Caroline is seemingly everywhere during the event, making sure things go smoothly — including the surprise mariachi performance that accompanies the lunch Chick-fil-A donated to the students.
She says her organization handpicks the schools whose students are invited to the yearly event, based on the demographics of their county, whether the school is located in a rural area, and if students from that county have previously attended and benefited from the conference.
“They learn to communicate what they need help with, they network, they ask a lot of questions of the colleges that table at the event,” Caroline explains. “We know these kids go through a lot to access higher education, whether that’s navigating immigration issues or figuring out financial aid as the first person in their family to go to college.”
Presentations cover critical topics for these students, including “The Power of Bilingualism in School and Work” and “Immigration Options for Youth and Their Families.”
Deep roots, lean resources
According to Census data estimates, the Hispanic population of nearly 30 of North Carolina’s 100 counties grew by 25 percent or more between 2010 and 2017, a trend that began in the 1980s when Latino immigrants began to migrate to the state in search of economic opportunities. Despite the deep roots these families have developed in the state, education remains tenuous for Latinos, who have the lowest degree attainment rates in North Carolina.

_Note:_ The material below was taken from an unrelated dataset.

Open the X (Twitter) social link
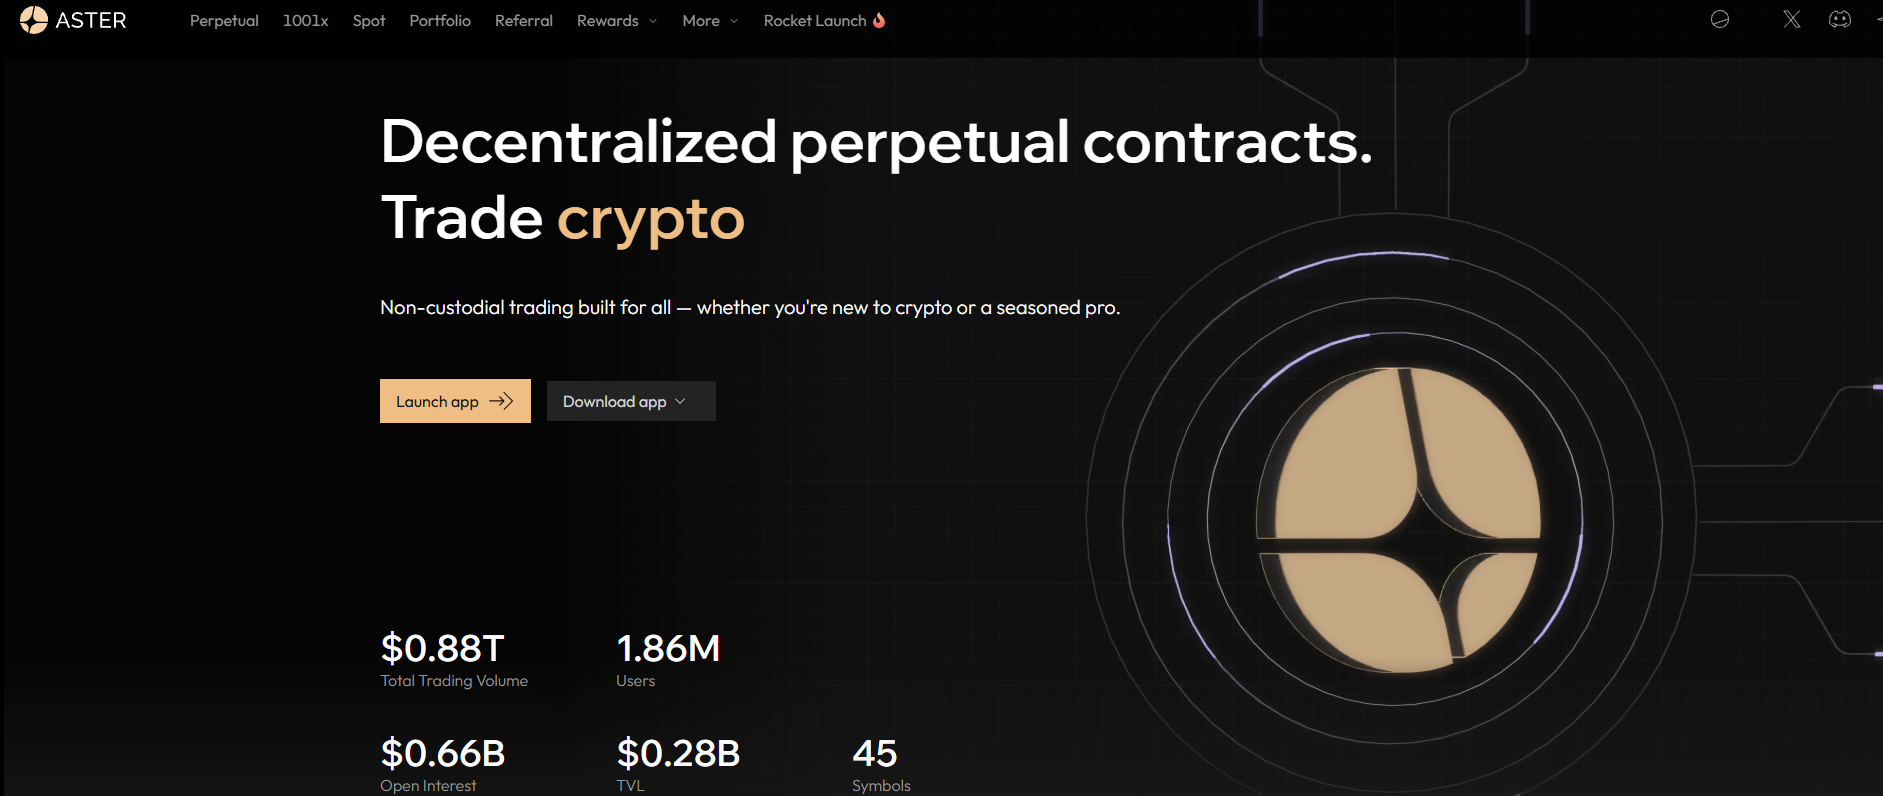[x=1791, y=20]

The federal immigration program Deferred Action for Childhood Arrivals (DACA) certainly helps young, undocumented people by allowing them to live and work in the United States without fear of deportation. But North Carolina’s more than 25,000 DACA recipients, considered international students, still have to pay out-of-state tuition to attend college, including community college — on average almost three times the amount as in-state tuition.
Cost was a deterrent for almost all of the students Carolina Country spoke with at the conference, no matter their immigration status. It should come as no surprise that one of the most anticipated events at the conference is the scholarship ceremony, in which NCSHP’s North Carolina Hispanic College Fund awards thousands of dollars to North Carolina graduates to continue their education. This year, more than $61,000 was handed out to prospective college students.
A path forward
Dalila De Abreu, an English as a Second Language teacher at Monroe Middle School in Monroe, went to the conference with 27 students, including 13-year-old Marlene Patino, who said getting invited to the event felt “intimidating,” but she decided to attend because she cares about her future.

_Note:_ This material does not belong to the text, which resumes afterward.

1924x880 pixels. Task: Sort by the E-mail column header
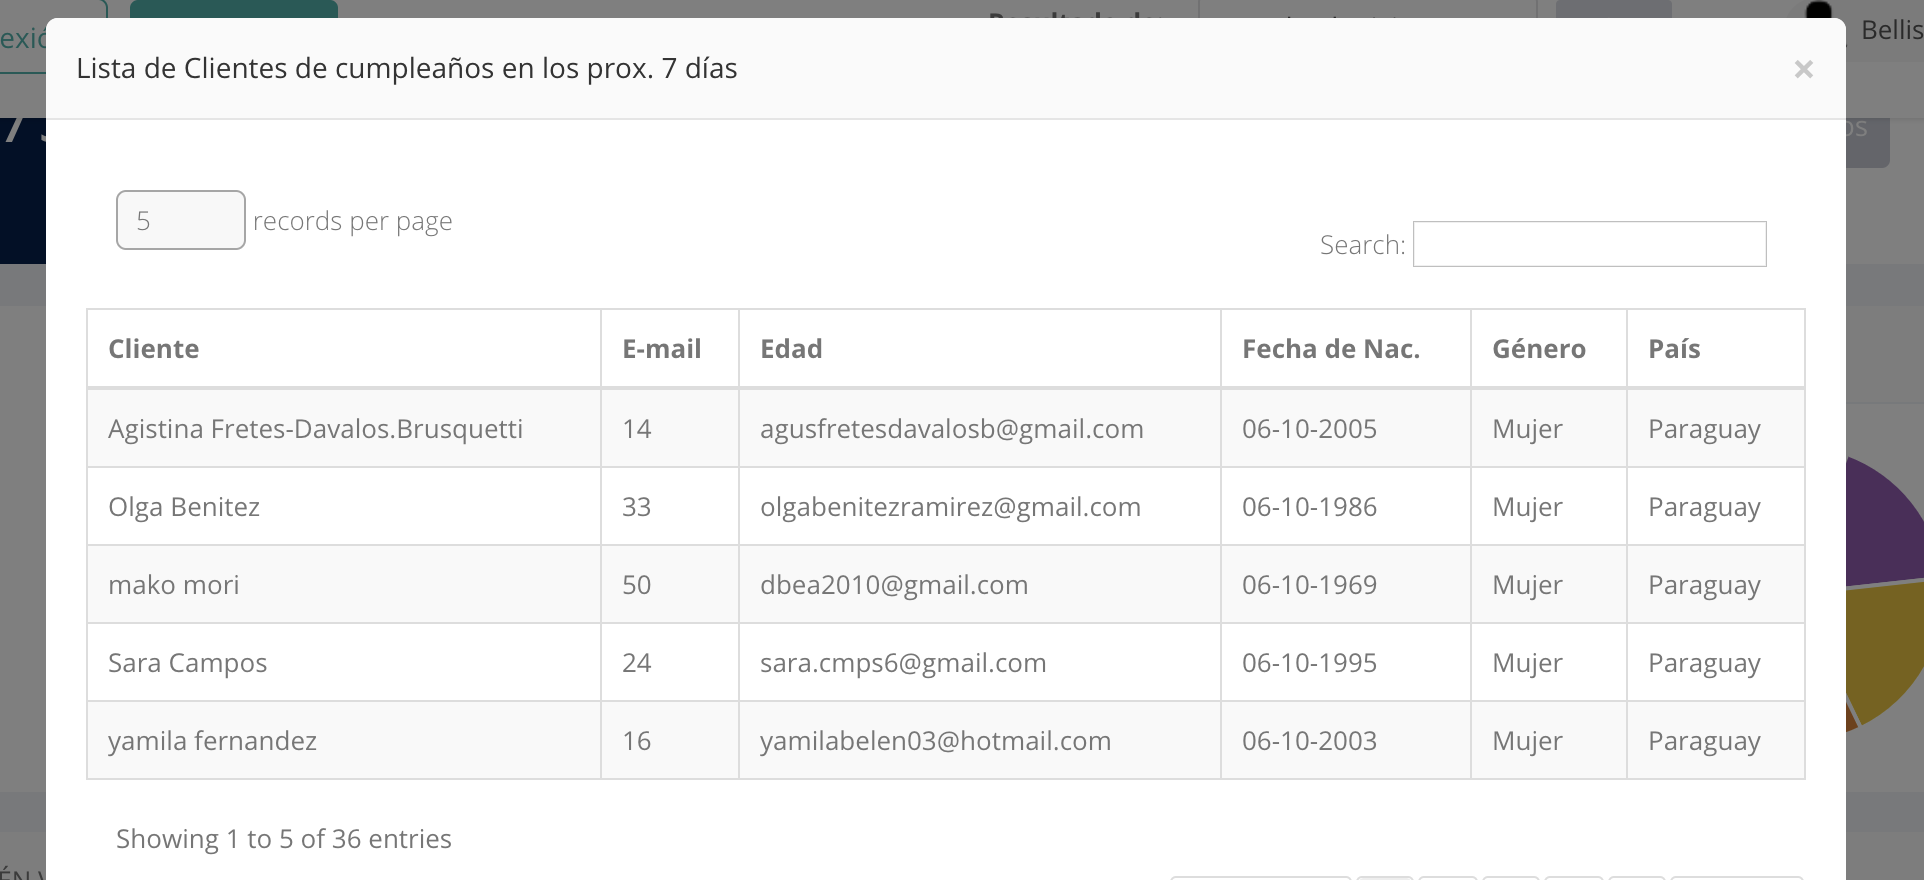pyautogui.click(x=661, y=349)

“I want to study medicine at Harvard,” Marlene says. “I worry about how I will do that, and what it will cost me, but I know it’s what I want to do.”
For motivated students like Marlene, there were countless opportunities to get an early glimpse into potential careers, especially for young people interested in STEM fields. Representatives from Cisco, IBM, and other companies participated in panels and recruiting events. There were even workshops geared toward helping high school students get ahead of the college curve, including one led by community college teachers about how many community colleges in the state now enable high school students to work toward obtaining their associate degree through dual enrollment programs.
According to Arisha Guerra, communications and marketing intern for NCSHP, there is no downplaying the difference the Hispanic Educational Summit can make in the life of a young Latino student attending high school in rural North Carolina. It may be the first time they feel at ease being themselves, and for many students, the conference is often the first time they hear that being bilingual and bicultural is an asset. One of Arisha’s most beloved memories of the conference was watching NCSHP’s director lead kids in the chant, “I love who I am!”
“We still have to fight for our education, and this conference sort of helps kick down some of the doors for kids.”
Arisha’s introduction to the organization came six years ago, when she was a high school student attending the conference. The intern, who is Guatemalan and Peruvian, says she’s proud to be Latina, but remembers what it was like to look different from your classmates and come from a different cultural context. Getting through high school can be hard, she explains, and tackling college can seem insurmountable.
“It feels kind of full circle to now be working with NCSHP, and being here today is really fulfilling,” she says. “We [Latinos] still have to fight for our education, and this conference sort of helps kick down some of the doors for kids.”